The Nazareth Scotch: Dance Uniform as Admonitory Infrapolitics for an Eikonic Zion City in early Union Natal

Robert Papini
Southern African Humanities Vol. 14 (Dec 2002): pp 79-106

ABSTRACT

Uniform has been called a ‘fetish object’ which through ritual organisation helps nationalism’s ‘theatrical performance of invented community’ (McClintock, A. 1995: 374–375). In both male and female sectors of the Nazareth Baptist Church’s holy dances today, an overwhelming majority outfitted in neotraditional ‘IsiZulu’ uniform gives onlookers the impression of a standard-bearing ecclesiastical nationalism—a ‘Zulu Christian’ church.

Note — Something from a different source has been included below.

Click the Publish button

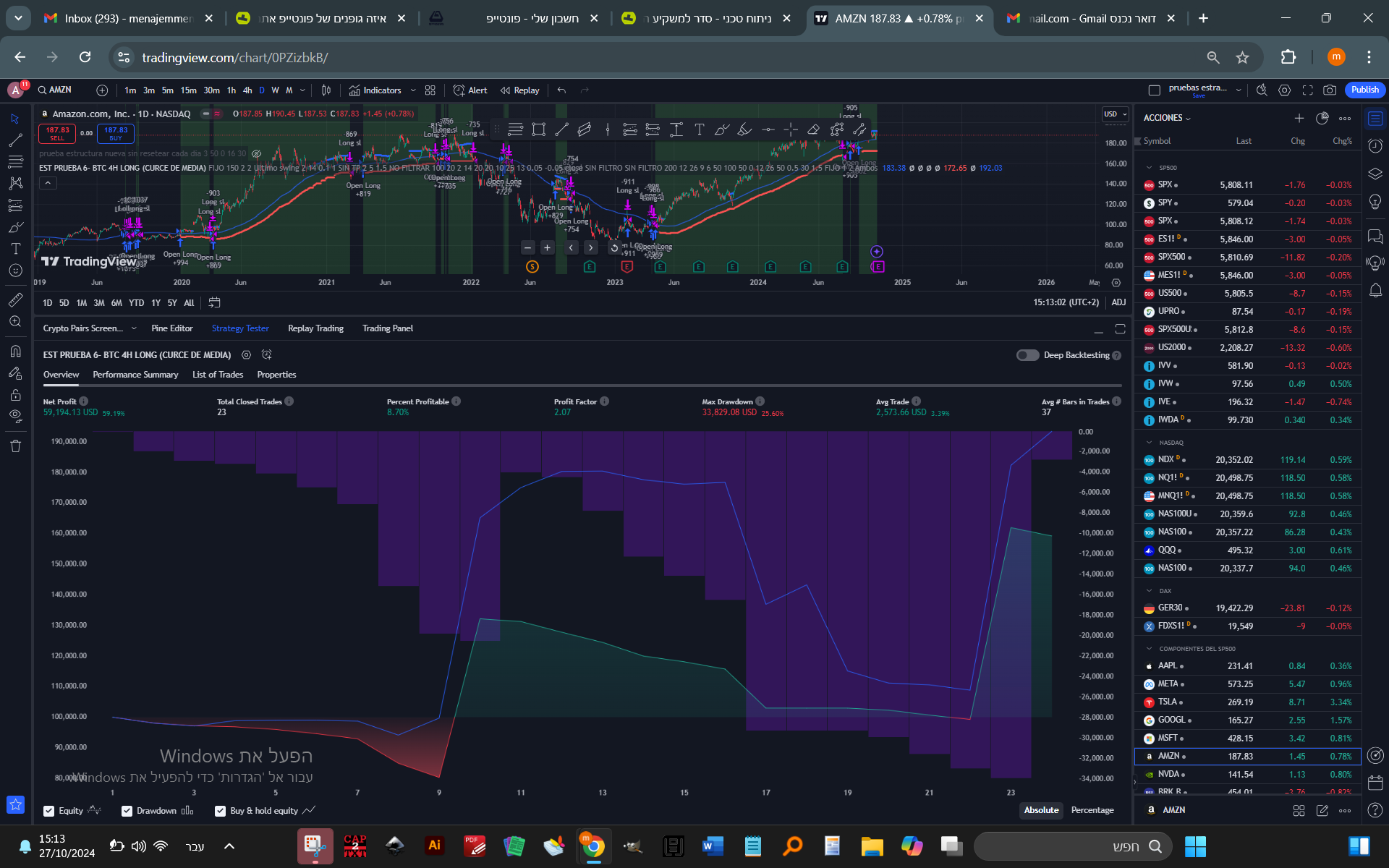(x=1364, y=90)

Drawing all ages, the men’s IsiZulu typically outnumbers by five to one the other male uniform—a syncretic ensemble known as ‘the Scotch’, whose more demanding dance means that men seldom remain in it beyond their twenties. Inspired by perspectives from postcolonial theory, this essay asks how, for an African-initiated church whose indigenising or inculturative character is most manifest in its dance uniforms, it might be possible to read this apparently anomalous Western derivation. If material culture is a communicative system (Eicher 1995), what meaning might a ‘fetishistic’ sacramental garb such as the Scotch hold for wearers and watchers— as sacred dance apparel, what prophetic hierography encode—in the drama of ritual liminality called by Victor Turner (1975: 111) ‘an exteriorised mystical way’? In resisting immediate decipherment, the uniform suggests the possibility that its originator intended, for what has become the most ethnically marked of ‘Zion City’ churches, something considerably more than mere improvising of tradition for a crude ethnicnationalist revival. I try to show here that in contemplating the Nazareth Scotch we begin, in Michael Taussig’s words, to ‘become aware of the West in the eyes and handiwork of its Others’. To invert in this way the familiar and persistent specular fascination of the coloniser with the body image, costume and persona of the Other, is for Taussig (1993: 246), ‘to abandon border logistics and enter into the “second contact” era of the borderland where “us” and “them” lose their polarity and swim in and out of focus’.